For most assembly engines to work well it is necessary to present them with data of good quality and which contains only the target sequence. One pre-assembly task is to locate and mark all segments of readings which contain vectors used in their production. In our package this task is performed by vector_clip which compares batches of readings against vector sequences. Sequence readings are stored in experiment file format (see section Experiment File) and, for the majority of projects each experiment file should contain the data required by vector_clip: the file names of the vectors to screen against, and, for the sequencing vector, the position of the cloning and primer sites. See section Vector_Primer file format for an alternative and simpler method of defining vector data for vector_clip. The program pregap4 (see section Pregap4), contains modules for creating experiment files from trace files, and for adding data about the vectors used. When vector_clip runs it adds records to the reading's experiment file to denote the start and end of any segments which are found to match the vectors.
For conventional sequencing projects there are two types of vector for which readings will need to be screened: the sequencing vector, and, for cases where, say, whole cosmids or BACs have been shotgunned, the cloning vector. These two screening tasks are different. When screening for the sequencing vector we may expect to find data to exclude, both from the primer region and, when the insert is short, from the other side of the cloning site. It is also a wise precaution to check for rearrangements of the sequencing vector. When screening out cosmid vector we may find that either the 5' end, or the 3' end, or the whole of the sequence is vector. Also for the cloning vector search we need to compare both strands of the sequence.
In order to filter out readings that contain the sequences of contaminant DNA such as E. coli, a separate program screen_seq should be used (see section Screening for known possible contaminant sequences)

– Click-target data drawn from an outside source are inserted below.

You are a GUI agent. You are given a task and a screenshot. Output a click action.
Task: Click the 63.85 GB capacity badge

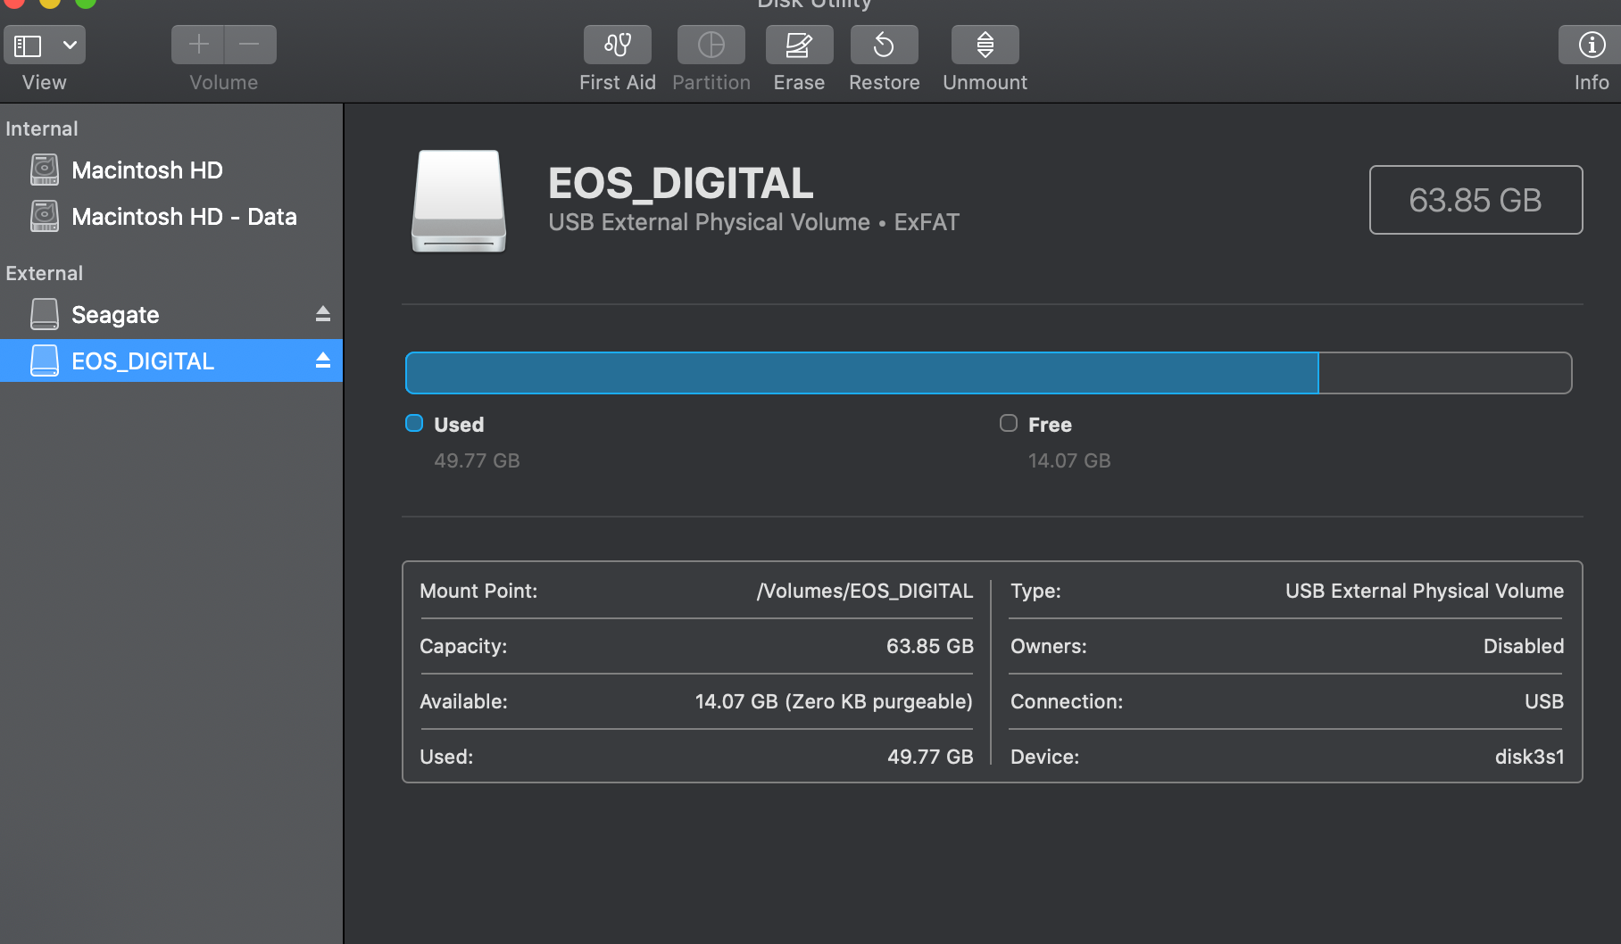(x=1476, y=200)
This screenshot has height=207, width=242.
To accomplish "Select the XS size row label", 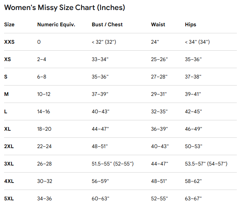I will [7, 59].
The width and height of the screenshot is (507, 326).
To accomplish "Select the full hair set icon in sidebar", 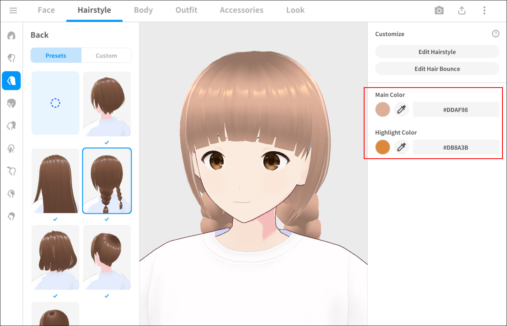I will pyautogui.click(x=11, y=36).
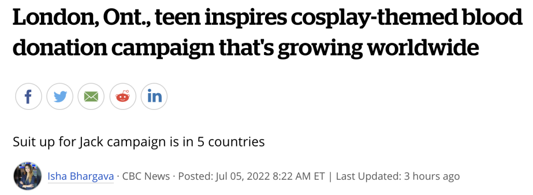Viewport: 533px width, 195px height.
Task: Share the article on Twitter
Action: click(60, 97)
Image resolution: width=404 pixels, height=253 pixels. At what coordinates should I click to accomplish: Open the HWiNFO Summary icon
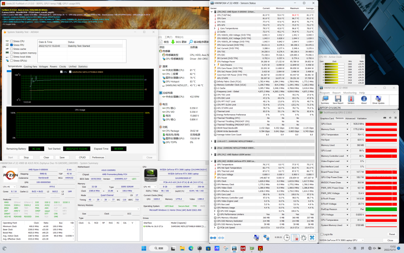point(325,99)
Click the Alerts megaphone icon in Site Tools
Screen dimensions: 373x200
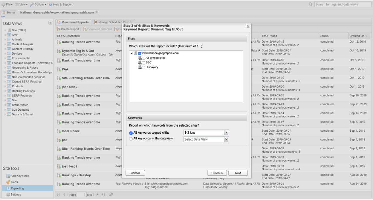pyautogui.click(x=8, y=182)
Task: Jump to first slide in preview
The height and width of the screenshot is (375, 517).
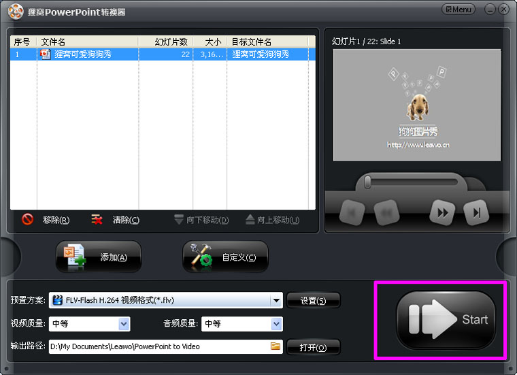Action: click(x=352, y=213)
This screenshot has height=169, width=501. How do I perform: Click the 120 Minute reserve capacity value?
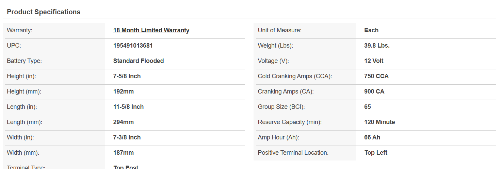click(379, 122)
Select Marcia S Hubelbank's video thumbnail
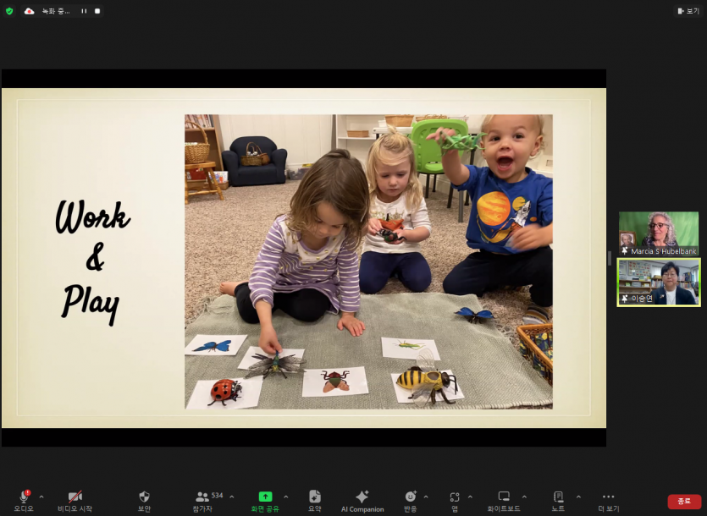707x516 pixels. tap(659, 233)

A further type of search is required for a new method that is being developed at MRC HGMP, Hinxton, UK. This new method (M. Starkey, personal communication) is an application of a technology described as "molecular indexing" Unrau, P. and Deugau, K.V. (1994) Non-cloning amplification of specific DNA fragments from whole genomic DNA digests using DNA indexers. Gene 145, 163-169. It produces sequences with a primer at their 3' ends which need to be found and removed.
Some groups are using transposons to produce random start points for sequencing reactions, and vector_clip contains an experimental search procedure for dealing with the data generated by such methods.

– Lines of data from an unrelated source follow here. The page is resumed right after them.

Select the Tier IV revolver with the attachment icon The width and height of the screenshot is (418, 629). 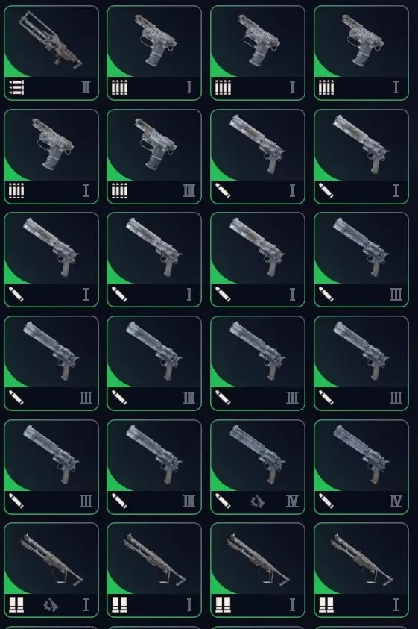[x=258, y=467]
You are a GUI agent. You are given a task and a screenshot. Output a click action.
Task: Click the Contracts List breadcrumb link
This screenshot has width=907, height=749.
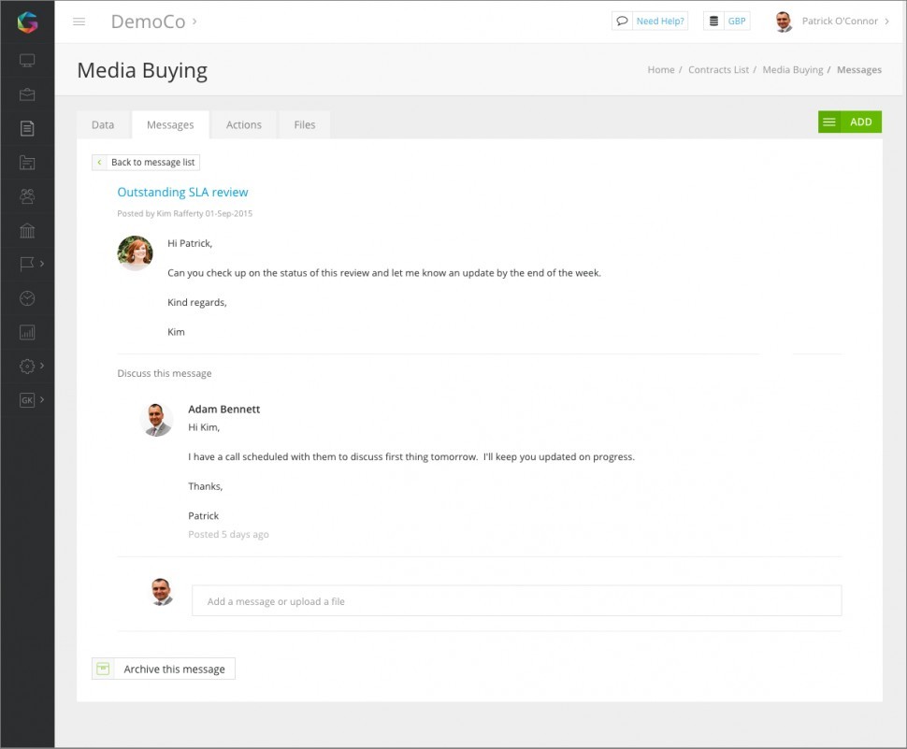718,70
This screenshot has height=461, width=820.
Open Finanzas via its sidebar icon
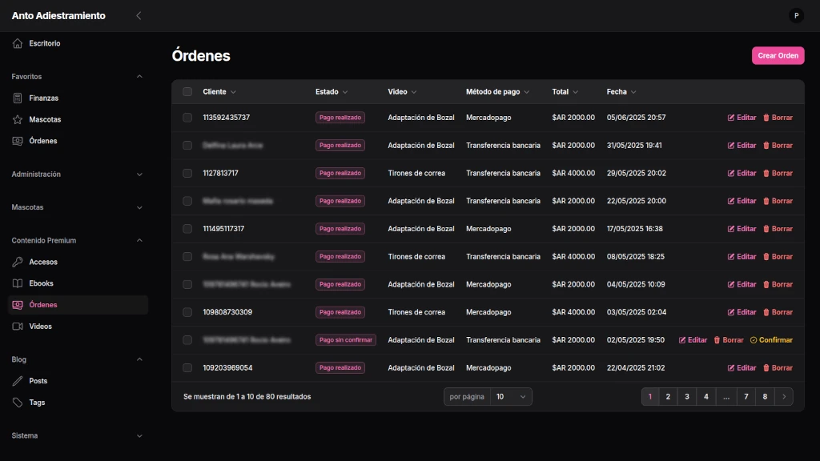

Vector_clip is usually run as part of the pregap4 process (see section Pregap4) and will usually be called three times: the first to locate and mark the sequencing vector; next to check for vector rearrangements; and finally to locate and mark cosmid vector segments.
Vector_clip operates on batches of readings using files of file names: one input file and two output files - one for the names of the readings that pass and one for those that fail. The program also modifies the reading files.

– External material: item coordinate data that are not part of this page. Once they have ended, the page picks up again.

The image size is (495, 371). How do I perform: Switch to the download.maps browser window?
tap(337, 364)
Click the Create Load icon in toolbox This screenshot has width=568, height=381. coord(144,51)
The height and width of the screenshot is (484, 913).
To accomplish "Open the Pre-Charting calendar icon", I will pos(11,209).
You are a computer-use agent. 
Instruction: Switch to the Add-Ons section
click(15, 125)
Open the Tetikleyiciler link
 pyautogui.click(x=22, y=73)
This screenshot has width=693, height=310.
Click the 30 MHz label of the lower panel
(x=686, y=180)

In earlier versions of vector_clip all the information needed about the vector (i.e. its name, location on disk, the cloning and primer sites used) for each reading was expected to be stored in the reading's experiment file (See section Experiment File.) but, as is explained in the next paragraph, the newest version employs an alternative method for providing data about sequencing vectors. For notes on defining the cloning and primer sites, see section Defining Cloning and Primer Sites for Vector_Clip.
The 1999.0 release of the package contained an experimental new method of providing vector_clip with data about the vectors to search for. Using feedback from the trial period we have simplified the method and improved the algorithm.
The new method uses files containing, not the complete vector sequences, but the segments of sequence between the primers and the cloning site. These files are termed "vector_primer" files see section Vector_Primer file format, and the vector_primer mode of vector_clip uses the data in these files to search for the vectors.
The vector_primer file can contain the data for up to (at present) 100 vector and primer combinations, although it would not be efficient to compare each reading against an unnecessarily large number of records. When vector_clip finds a match to one of the vectors defined in the vector_primer file it can not only mark the matching segment in the reading, but also adds the name of the file containing the vector sequence, and the primer type to the readings experiment file. The vector file name can then be used by vector_clip in its search for vector rearrangements, and the primer type can be used by gap4 in its analysis of read pairs (Note, however, that for read pair analysis, gap4 still needs to know which readings came from the same template, so that data must be added to the Experiment file in some other way).
A big advantage of the vector_primer file method, is that it simplifies the task of providing vector_clip with data. In addition, the task of creating the vector_primer files is simplified in that the -V option in vector_clip removes the necessity for the records in the vector_primer file to contain precisely the sequence between the primer and the cloning site section Vector_Primer File Notes.
Vector_primer files are also used by the search for transposon data.
If setting up these programs seems a little daunting, it is important to realise that the majority users need not concern themselves with the details of vector_clip and the creation of experiment files for their readings; or if they do, these configuration operations are only performed once per project, and are made relatively easy by the use of pregap4.